**Quoted passage**
————————

I've built dry stacked limestone retaining walls at several houses that look like the one in your picture. We like the rustic look also.

Let me give you my opinion on the questions you raise:

1) As to where you could buy the stones, it depends on where you live and the height/length of what you want to build. I've always needed a lot of stone so I bought mine by the truckload(s) from local wholesale supplier. My experience indicates that garden centers (including the big box stores) are the most expensive, but you can usually be assured of a consistent supply of the same stone. See if you can find local places that sell sand, gravel, rock, pavers, for a better price.

2) Because we were going for the rustic look, I never used formal cap stones. I just selected good candidates as I was building the wall. I noticed that the picture didn't have specific cap stones.

3) I always did my stone cutting with hammer and chisel. It will give you the look you want. Leave the diamond saw stuff for a formal wall.

A few other comments:

a) When you are shopping factor in how you'll transport all that stone. If you are planning to use a car, plan on many trips or replacing your shocks.

b) If you are in a cold climate, plan on footings for your wall if it is over two feet. What ever your climate is, prepare a wide, level, compacted base below your first course of stone. This will keep your wall looking good for many years.

c) Plan for adequate drainage behind the wall. I always used gravel held in place with landscape fabric to keep heavy rain from washing the dirt out.

d) Stagger the joints so that a full stone sits above the joint on the course below. This makes the wall stronger.

e) Have plenty of asprin for your back.

————————

[Rows excerpted from a collection]

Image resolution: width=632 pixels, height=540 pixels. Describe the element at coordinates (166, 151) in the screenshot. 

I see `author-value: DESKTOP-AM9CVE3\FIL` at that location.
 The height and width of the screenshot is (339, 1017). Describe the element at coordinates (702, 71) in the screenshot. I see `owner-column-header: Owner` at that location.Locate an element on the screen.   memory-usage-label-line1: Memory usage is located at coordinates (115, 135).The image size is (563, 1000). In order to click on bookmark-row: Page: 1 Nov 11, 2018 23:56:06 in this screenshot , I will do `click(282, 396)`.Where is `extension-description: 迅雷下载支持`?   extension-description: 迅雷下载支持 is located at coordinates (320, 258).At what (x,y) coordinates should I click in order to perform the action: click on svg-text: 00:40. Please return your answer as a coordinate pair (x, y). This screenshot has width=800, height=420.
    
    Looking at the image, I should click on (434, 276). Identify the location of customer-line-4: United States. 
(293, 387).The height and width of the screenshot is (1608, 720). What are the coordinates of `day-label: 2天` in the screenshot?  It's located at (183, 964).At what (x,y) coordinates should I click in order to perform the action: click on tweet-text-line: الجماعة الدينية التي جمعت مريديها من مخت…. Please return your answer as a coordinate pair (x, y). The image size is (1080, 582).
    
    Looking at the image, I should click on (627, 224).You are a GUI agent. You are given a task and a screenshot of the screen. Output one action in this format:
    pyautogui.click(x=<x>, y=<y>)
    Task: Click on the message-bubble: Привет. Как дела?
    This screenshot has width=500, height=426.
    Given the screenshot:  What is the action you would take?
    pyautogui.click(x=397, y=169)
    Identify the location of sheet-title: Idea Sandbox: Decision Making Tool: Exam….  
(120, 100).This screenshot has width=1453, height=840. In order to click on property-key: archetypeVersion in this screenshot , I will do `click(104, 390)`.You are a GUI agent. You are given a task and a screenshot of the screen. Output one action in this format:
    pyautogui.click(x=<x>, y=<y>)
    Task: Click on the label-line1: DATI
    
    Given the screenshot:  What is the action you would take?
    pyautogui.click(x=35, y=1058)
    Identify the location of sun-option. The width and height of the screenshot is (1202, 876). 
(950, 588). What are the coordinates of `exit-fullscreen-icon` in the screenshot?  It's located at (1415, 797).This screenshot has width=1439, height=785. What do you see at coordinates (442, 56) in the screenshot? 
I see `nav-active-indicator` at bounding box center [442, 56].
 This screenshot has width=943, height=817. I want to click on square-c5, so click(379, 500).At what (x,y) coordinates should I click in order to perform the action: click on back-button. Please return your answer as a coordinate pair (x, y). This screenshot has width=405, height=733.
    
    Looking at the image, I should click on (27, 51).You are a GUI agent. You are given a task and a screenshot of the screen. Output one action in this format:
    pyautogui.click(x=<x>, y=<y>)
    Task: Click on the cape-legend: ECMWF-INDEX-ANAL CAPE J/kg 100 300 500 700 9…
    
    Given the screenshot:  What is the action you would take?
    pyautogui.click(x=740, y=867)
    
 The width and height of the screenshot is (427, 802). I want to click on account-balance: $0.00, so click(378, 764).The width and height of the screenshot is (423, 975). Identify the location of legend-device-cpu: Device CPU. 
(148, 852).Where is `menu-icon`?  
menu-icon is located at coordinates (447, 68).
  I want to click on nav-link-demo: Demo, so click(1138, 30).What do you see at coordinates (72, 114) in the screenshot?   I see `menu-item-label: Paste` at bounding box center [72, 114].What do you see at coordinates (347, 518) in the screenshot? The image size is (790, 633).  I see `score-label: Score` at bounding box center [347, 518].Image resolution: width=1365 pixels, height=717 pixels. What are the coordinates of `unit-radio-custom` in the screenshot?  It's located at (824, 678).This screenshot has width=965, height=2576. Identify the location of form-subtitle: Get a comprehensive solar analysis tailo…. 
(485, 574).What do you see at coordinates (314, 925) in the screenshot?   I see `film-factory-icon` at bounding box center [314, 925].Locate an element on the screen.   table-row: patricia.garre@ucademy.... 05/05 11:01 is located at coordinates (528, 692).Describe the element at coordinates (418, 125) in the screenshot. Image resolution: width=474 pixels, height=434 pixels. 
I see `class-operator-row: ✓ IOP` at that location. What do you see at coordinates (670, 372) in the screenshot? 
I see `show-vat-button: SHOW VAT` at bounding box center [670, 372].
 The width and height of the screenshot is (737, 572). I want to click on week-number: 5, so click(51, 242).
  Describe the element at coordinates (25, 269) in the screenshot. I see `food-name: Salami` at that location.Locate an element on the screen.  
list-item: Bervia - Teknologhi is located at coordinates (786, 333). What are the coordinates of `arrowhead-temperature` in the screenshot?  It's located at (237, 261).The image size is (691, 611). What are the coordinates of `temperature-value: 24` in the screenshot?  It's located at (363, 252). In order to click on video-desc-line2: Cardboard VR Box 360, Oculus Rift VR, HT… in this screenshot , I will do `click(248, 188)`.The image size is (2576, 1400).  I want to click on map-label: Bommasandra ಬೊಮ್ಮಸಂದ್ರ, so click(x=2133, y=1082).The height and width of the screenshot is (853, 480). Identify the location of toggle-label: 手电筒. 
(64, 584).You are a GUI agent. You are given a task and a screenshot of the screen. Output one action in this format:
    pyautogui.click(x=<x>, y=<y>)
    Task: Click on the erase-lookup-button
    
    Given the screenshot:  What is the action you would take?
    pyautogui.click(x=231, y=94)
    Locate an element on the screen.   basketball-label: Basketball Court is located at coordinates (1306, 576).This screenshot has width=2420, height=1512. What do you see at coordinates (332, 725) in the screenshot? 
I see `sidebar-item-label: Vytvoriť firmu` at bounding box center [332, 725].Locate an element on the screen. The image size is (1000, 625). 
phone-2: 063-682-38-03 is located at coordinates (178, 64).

————————

**Exercise requirements**
1/ In the retaining wall advice, what did the writer use behind the wall for drainage?
2/ Extract the stretch of the retaining wall advice from "2) Because we" through "specific cap stones.".

**Results of the exercise**
1/ Gravel held in place with landscape fabric.

2/
2) Because we were going for the rustic look, I never used formal cap stones. I just selected good candidates as I was building the wall. I noticed that the picture didn't have specific cap stones.